Photo courtesy of The US Army
I don't think this is really a set rule in judo, but in my book, it's not really a hold-down if uke is also holding tori in place. If tori can't get up and get away quickly and easily, it's not really a hold-down but more of a tangle. There are a couple of common implications of this pseudo-rule:
  • Leg entanglement ends a hold-down. If uke can get control of tori's leg then he can prevent tori from easily escaping. By playing newaza this way, we don't have to worry too much about leglocks because we're working on preventing or diffusing the positional pre-requisite for a leglock. If you're going to hold uke down, don't let him grab or entangle your leg. Thus, in judo, leglock is sort of assumed if you can get a leg entanglement.
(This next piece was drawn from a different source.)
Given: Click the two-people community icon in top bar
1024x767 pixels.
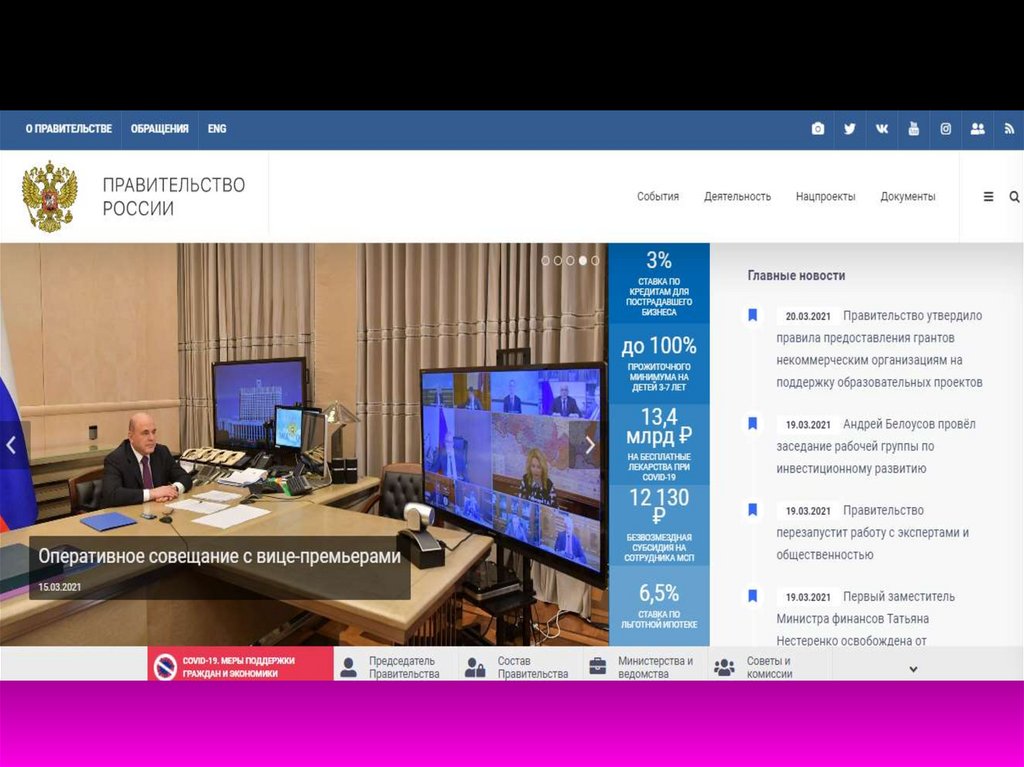Looking at the screenshot, I should click(x=977, y=129).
  • The guard doesn't count as a hold even if the top man is pressing the bottom man's shoulders down. With legs around, the bottom man is preventing much of top man's control, while positioning for various counters and escapes of his own. It is difficult to free yourself from uke's legs while retaining good control over his torso.
  • What about holds in which uke is free to hug your head or torso? I say that those are still holds because it is usually trivial to use your body weight and leg strength to break uke's arm hold such that you can escape.
So, one way to improve your control of uke is to prevent him from controlling you. Try it. You might like playing it that way.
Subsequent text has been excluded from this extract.